++++ Text shown ++++

The Sacred Community: Art, sacrament, and the people
of God
David Jasper
Baylor University Press £33.50 (978-1-60258-558-4)
Church Times Bookshop £30.15 (Use code
CT923 )
THIS is the third book in David Jasper's trilogy - The
Sacred Desert (2004) and The Sacred Body (2009) are
the earlier two - and completes his discursive review of the
relationship between literature and the arts in the service of
theology. His oblique pursuit of the near-sacramental quality of
the arts is, I suspect, an act of homage to his father, Ronald
Jasper, for many years chairman of the Church of England's
Liturgical Commission, who is the memorial dedicatee of the opening
chapter.
The introduction tells us that the writing is not to be read as
an exercise in academic theology, so much as in theoria,
understood in its Eastern sense of "gazing", or "contemplation", to
use a highly Westernised word.
What is the effect on us of this theoria, this way of
looking and learning? "Therefore how you read can become as
important, perhaps, as what you read and how you understand," is
the tantalising clue to the process of writing which this
ruminative book embodies.
Chapter 1 on "The Bible and Liturgical Space" begins with
Lacoste's phenomenological question: "Who am I?" which needs to be
answered in the context of the liturgy concurrently with the
question, "Where am I?"
Jasper explores the space and place of encounter with the divine
through poetic imagination from a small room at a university in
Beijing, where he was a visiting professor, to the universal paean
of praise in the Sanctus. It is followed by a meditation on the
sacrificial nature of the eucharist in Chapter 2, where the
Isenheim altarpiece of Grünewald provides the central artistic
image, and his reflection centres on the eucharistic community as
the sin-eater.
Chapter 3 pursues Mark's "evangelical novel['s]" theme of
betrayal and denial as a leitmotif in literature. This leads to a
reflection on Egeria's pilgrimage in Chapter 4 as a type both of
liturgical practice and literary convention.

++++ Dataset records ++++

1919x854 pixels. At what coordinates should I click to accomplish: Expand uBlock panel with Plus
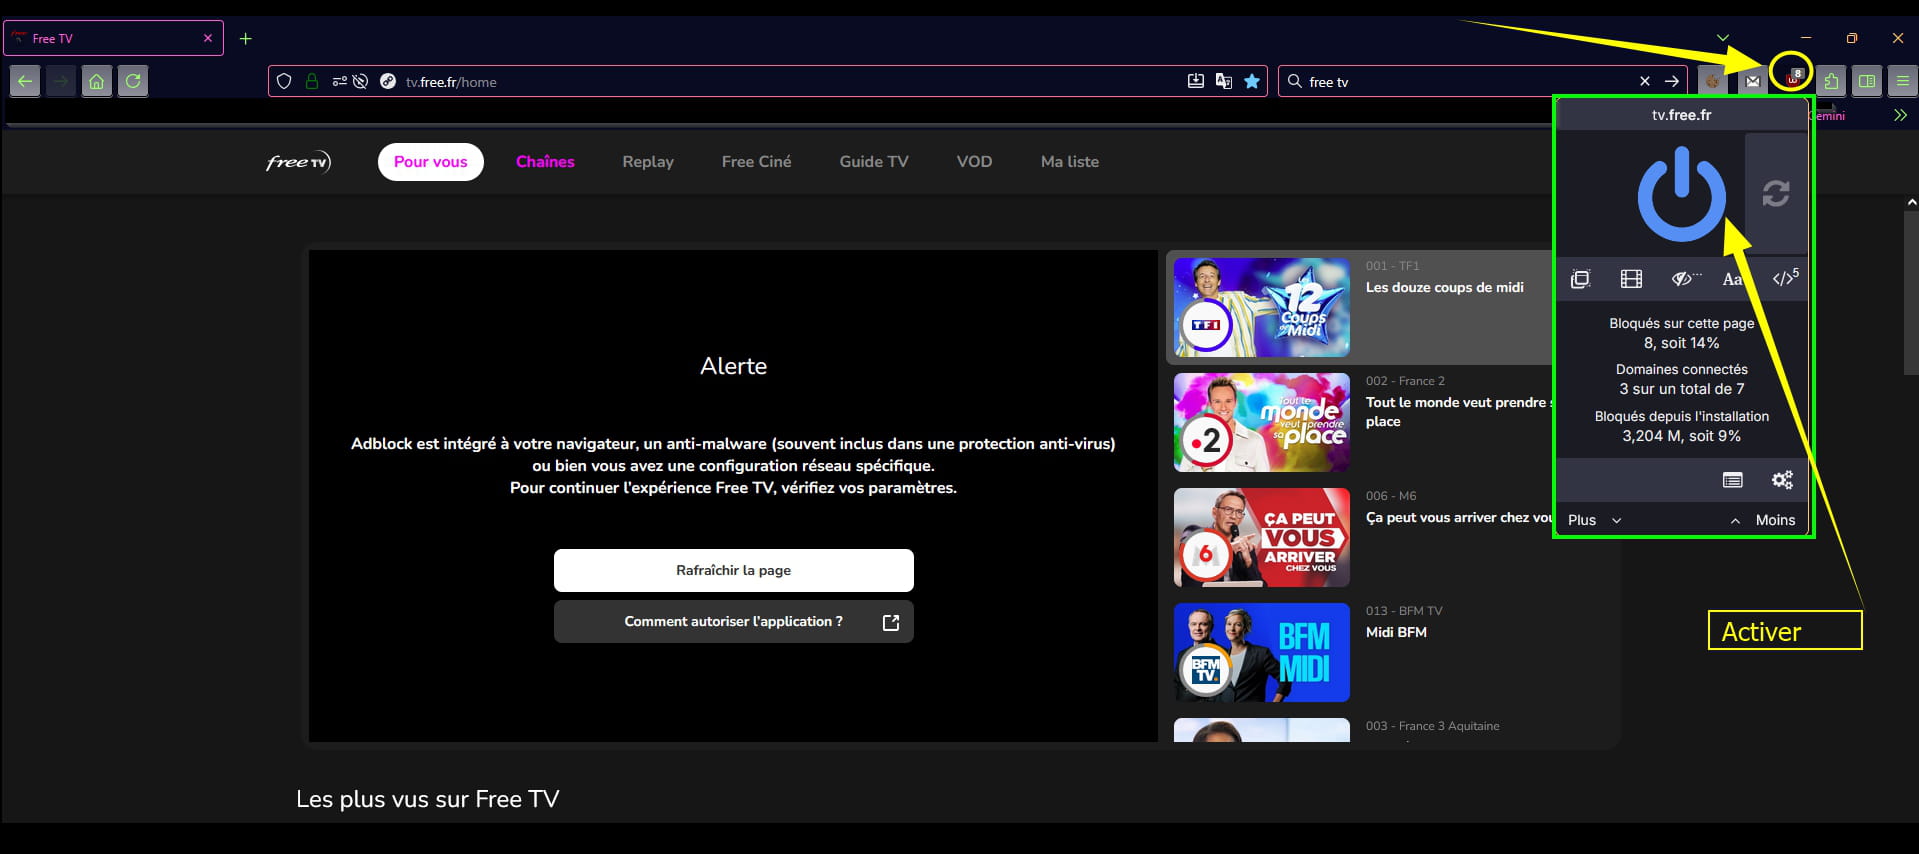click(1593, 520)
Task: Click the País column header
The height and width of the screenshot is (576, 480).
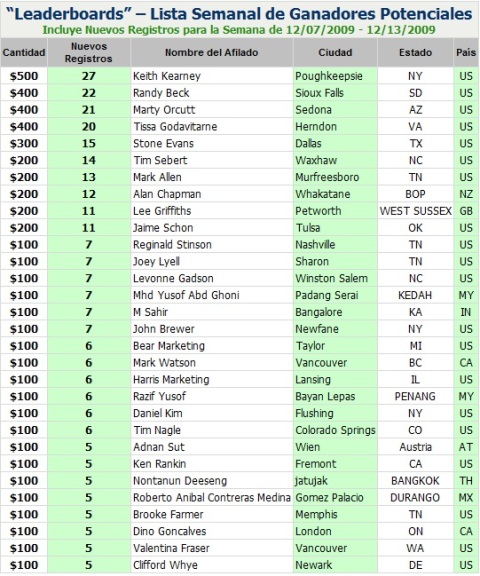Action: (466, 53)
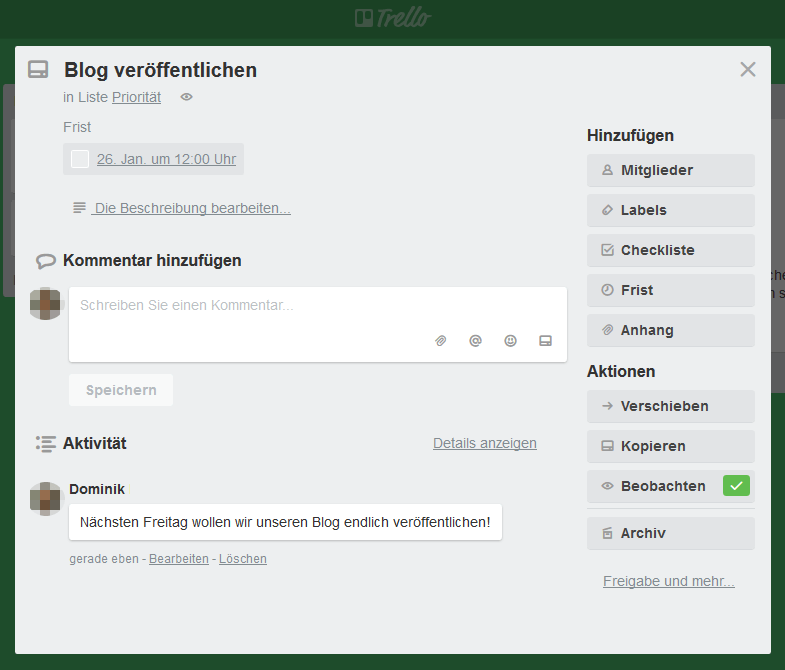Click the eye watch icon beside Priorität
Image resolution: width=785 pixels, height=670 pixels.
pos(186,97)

++++

• _Written instruction_
Continue the review of The Sacred Community, picking up after its final sentence.

• _Answer to this problem_
Reflection on the late-medieval primer and its particular use by
the imprisoned St Thomas More to bind his prayer to that of his
family and the Church Universal leads to a consideration of the
place in the life of England of the King James Bible and the Book
of Common Prayer (Chapter 5). Jasper ponders the distinctive
incarnational voice of George Herbert and the earthy English poetic
tradition before turning to art in Chapter 6, and to the realist
French painter Georges de la Tour's paintings of the penitent St
Mary Magdalene.
Next (in Chapter 7), he considers the question how we may know
the mind of God, and escapes into the world of Coleridge for his
thesis: "it is the extraordinary capacity of the human mind to
think in words outside and beyond words, to hear and enact an
impossibility through a medium that can dare to allow in words the
unsayable to remain unsaid."
In the words of the mystics and poets, Jasper is instantly more
at home in his supposition that theoria can be practised
intellectually only in verbal constructs; but what about music? Is
not this a conspicuously missing element in his intellectual
analysis? Would not Bach and Haydn, let alone an exploration of the
relationship between words and music, which is what Monteverdi was
doing in his opera Orfeo, help to rescue him?
The next chapters study the 20th-century phenomenon of isolation
induced by "Communities of Oppression" (8); and "The Politics of
Friendship in the Post- Christian West" - can we have any common
ground philosophically with the generation that has no
understanding of what we are on about (9)?
An interesting chapter (10) seems to refer back to the opening
exploration of how we become who we are in the defined space, with
a helpful analysis of Rudolf Schwarz's seven "ways of thinking and
realizing symbols of place and movement". In some ways, this is the
most coherent and well-planned chapter; it pre-existed as an
article in Theology in 2011.
The rest of the book is a plea for engagement with art as the
way to find common ground with the unbelieving generation who
throng art galleries and concert halls; and here music does at last
find a men- tion, or rather the unheard music of the deaf
Beethoven's final quartets.
What do these varied reflections add up to? I am not convinced
that they were conceived as an integrated whole: if they were, I am
not sure what coherent purpose they serve. None the less, this is a
book that will teach you something new, and bring you up short with
a novel insight on every page. But, as a constructed theological
narrative, it is, I find, much less satisfactory than the trilogy
by David Brown, God and Enchantment of Place (2004),
God and Grace of Body (2007), and God and Mystery in
Words (2011).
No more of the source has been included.